A disappointing first season led to a loan period with Clydebank, which ended after McGrory scored a winner against Celtic. On his return to Celtic he failed to score for three games before finally netting against Falkirk on the afternoon of his father's funeral. From then on his scoring record was phenomenal; 84 goals over the next two seasons as Celtic won the Scottish cup (1925) and league championship (1926). Eight games starting in December 1927 saw him score 21 goals, including eight in a 9-1 victory over Dunfermline. McGrory was short (5ft 6in) for a centre forward, but almost a third of his goals were headers (hence his nickname, the Mermaid).
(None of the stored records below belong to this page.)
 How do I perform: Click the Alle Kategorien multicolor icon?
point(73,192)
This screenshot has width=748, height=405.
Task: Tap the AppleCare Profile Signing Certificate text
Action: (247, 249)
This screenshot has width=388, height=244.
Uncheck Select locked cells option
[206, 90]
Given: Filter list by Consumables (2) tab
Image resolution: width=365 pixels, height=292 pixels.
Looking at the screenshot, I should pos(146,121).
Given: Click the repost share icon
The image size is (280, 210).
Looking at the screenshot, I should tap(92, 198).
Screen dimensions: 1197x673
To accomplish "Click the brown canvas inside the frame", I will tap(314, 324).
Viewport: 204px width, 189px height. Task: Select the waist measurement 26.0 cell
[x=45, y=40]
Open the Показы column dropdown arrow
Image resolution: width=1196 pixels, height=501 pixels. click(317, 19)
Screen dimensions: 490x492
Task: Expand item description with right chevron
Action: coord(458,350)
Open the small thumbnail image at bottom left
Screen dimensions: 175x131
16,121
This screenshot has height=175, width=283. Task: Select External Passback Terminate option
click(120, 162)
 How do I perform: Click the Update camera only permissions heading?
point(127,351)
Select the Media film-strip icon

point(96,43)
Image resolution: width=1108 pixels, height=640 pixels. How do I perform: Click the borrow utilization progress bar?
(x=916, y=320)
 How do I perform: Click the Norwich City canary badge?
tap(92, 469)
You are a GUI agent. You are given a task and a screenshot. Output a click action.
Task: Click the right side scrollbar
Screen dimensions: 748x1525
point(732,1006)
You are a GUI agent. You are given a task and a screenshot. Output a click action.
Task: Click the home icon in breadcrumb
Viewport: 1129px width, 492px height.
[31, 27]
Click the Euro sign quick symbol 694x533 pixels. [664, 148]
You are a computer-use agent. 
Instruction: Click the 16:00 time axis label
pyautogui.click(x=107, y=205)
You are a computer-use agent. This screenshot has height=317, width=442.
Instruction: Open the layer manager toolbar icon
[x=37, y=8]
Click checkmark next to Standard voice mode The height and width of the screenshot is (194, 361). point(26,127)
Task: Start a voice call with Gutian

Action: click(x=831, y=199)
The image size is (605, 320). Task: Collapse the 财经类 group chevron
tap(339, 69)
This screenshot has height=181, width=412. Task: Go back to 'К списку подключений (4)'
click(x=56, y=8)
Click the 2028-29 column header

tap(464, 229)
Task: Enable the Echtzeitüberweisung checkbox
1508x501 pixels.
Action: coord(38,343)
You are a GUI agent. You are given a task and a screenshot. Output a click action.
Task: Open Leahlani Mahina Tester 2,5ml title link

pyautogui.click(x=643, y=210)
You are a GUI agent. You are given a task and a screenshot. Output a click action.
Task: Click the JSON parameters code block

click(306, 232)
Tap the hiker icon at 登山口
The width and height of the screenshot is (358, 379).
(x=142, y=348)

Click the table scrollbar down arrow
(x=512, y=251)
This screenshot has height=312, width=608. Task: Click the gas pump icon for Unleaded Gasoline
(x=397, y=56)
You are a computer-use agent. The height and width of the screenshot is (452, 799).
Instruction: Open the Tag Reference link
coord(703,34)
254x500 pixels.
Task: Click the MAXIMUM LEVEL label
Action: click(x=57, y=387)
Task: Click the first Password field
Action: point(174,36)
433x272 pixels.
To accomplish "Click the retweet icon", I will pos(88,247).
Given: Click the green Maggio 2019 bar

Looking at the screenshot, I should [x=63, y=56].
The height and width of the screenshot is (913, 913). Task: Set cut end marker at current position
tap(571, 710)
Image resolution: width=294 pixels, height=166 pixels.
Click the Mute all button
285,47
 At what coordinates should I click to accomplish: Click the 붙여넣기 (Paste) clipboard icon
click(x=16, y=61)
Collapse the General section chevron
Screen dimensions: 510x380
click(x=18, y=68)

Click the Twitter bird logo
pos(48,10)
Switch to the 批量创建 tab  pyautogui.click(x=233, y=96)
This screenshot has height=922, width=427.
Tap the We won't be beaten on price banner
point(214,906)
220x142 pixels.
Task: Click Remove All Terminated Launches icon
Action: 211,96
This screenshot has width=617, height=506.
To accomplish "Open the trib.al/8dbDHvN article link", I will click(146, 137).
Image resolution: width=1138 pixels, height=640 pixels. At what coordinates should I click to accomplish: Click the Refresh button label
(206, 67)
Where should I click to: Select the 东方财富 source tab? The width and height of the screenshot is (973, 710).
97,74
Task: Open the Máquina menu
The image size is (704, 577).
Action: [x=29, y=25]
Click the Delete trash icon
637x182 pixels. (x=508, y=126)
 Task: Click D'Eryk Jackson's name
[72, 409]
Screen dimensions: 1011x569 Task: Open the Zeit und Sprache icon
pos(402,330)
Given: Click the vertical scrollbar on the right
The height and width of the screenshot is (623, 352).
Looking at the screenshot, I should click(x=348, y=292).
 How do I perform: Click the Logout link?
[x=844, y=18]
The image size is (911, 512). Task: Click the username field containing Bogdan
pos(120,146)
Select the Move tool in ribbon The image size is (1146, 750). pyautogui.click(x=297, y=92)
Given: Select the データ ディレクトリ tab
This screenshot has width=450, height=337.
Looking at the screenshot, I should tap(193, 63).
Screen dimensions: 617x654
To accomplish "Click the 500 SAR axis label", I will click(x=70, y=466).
Watching McGrory "hover hawk-like, then twist that powerful neck, and flick the ball as fiercely as most players could kick it" gave journalist Hughie Taylor the most "tingling sensation" in football.
Despite McGrory's success, Celtic had to wait a decade after 1926 before again winning the Scottish league championship. In this period they lost their dominant position in Scottish football to Glasgow Rangers. In summer 1928 Celtic accepted a 10,000 transfer bid for McGrory from Ars-enal. McGrory, loyal to Celtic and doubting that he would succeed in England, refused the move despite promises to make him rich. Although he was earning 8 a week - the maximum wage then - clubs routinely found ways to pay top players more.
McGrory was often overlooked by the Scottish national side. It has been suggested that there was some anti-Celtic bias on the part of the Scotland selectors, and some successful Celtic players did have surprisingly few caps. McGrory, though, had the misfortune to be contesting with the troubled, great Hughie Gallagher for the centre-forward spot. However, in his seven appearances for his country he scored six times and a late winner against England at Hampden Park, Glasgow, in 1933 gave birth to the "Hampden roar". As Celtic recovered in the mid-1930s, McGrory had his best scoring season, with 50 goals in 1935-6. On 21 December 1935 he reached a then world record of 363 career goals and in a game against Motherwell on 14 March 1936 he scored three in three minutes. In his last competitive match, on 16 October 1937, McGrory netted his 550th goal in top-class football, still a British record. He is Celtic's highest-scoring player ever and his 410 goals in the Scottish league remains a record.
In December 1937 Celtic released McGrory to become manager of Kilmarnock, on condition that he retired from playing. His first game in charge was a 9-1 defeat to Celtic. However, Kilmarnock recovered to avoid relegation (beating Celtic on the way) and reach the Scottish cup final. In 1945 he was appointed Celtic manager, but in 1948 he contemplated resignation as his poor side narrowly avoided relegation. He remained Celtic's manager for 17 more years, but it is accepted that for most of that time the chairman had final say over most matters. In 1965 McGrory was replaced by Jock Stein and given the post of public relations officer, which he kept until retirement. He died in Glasgow in October 1982.
Jimmy McGrory is remembered not only as a brave and prolific goal-scorer with Celtic, but as one who "set the highest standards of fair play and sportsmanship that could be expected of any player". He was much loved, quiet, gentlemanly, generous, and devoutly religious.